EXERCISE INPUT: Begin
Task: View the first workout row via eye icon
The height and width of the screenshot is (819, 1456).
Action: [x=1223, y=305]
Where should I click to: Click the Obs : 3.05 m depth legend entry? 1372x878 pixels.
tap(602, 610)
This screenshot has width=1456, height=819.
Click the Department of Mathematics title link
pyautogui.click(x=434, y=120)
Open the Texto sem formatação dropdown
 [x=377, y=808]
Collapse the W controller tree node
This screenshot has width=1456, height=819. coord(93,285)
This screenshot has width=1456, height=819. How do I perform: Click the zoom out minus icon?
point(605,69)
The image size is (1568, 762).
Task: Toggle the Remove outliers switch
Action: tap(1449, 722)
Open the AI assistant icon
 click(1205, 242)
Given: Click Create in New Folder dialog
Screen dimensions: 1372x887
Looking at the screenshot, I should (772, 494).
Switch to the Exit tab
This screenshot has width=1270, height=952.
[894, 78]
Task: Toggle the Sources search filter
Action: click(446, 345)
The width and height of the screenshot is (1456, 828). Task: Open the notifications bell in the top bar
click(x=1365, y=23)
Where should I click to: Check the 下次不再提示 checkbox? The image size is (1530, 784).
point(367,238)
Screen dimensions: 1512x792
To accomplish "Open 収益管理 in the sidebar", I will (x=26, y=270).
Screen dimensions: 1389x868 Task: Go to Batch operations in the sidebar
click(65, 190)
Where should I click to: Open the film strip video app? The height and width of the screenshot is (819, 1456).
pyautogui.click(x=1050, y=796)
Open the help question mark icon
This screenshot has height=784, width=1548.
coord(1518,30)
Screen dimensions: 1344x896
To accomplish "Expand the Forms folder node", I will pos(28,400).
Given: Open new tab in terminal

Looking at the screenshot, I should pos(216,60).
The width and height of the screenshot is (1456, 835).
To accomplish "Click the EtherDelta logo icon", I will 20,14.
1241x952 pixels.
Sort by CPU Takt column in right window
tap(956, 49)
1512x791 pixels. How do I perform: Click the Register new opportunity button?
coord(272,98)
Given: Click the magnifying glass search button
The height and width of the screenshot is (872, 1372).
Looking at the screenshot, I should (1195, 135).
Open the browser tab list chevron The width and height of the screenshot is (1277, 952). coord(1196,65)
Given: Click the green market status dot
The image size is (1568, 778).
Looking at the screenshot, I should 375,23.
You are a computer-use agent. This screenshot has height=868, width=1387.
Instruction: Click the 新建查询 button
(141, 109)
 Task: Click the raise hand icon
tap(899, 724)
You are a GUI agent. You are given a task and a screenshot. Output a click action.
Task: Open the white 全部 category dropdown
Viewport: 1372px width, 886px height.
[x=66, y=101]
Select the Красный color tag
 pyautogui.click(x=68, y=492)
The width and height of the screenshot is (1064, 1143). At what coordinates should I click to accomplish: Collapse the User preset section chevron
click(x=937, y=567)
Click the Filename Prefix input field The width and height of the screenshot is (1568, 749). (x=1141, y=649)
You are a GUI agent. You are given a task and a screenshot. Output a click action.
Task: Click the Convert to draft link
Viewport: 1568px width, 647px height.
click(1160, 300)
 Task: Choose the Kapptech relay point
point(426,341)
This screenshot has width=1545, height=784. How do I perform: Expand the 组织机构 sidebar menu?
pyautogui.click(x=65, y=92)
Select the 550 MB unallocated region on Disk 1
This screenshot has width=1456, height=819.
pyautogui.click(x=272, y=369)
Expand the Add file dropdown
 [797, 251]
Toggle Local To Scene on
EXERCISE INPUT: End
EXERCISE DIRECTIONS:
In the entries above, identify every line with the word "will". Copy those lines.

TASK RESPONSE:
To accomplish "Open 収益管理 in the sidebar", I will (x=26, y=270).
To accomplish "Expand the Forms folder node", I will pos(28,400).
To accomplish "Click the EtherDelta logo icon", I will 20,14.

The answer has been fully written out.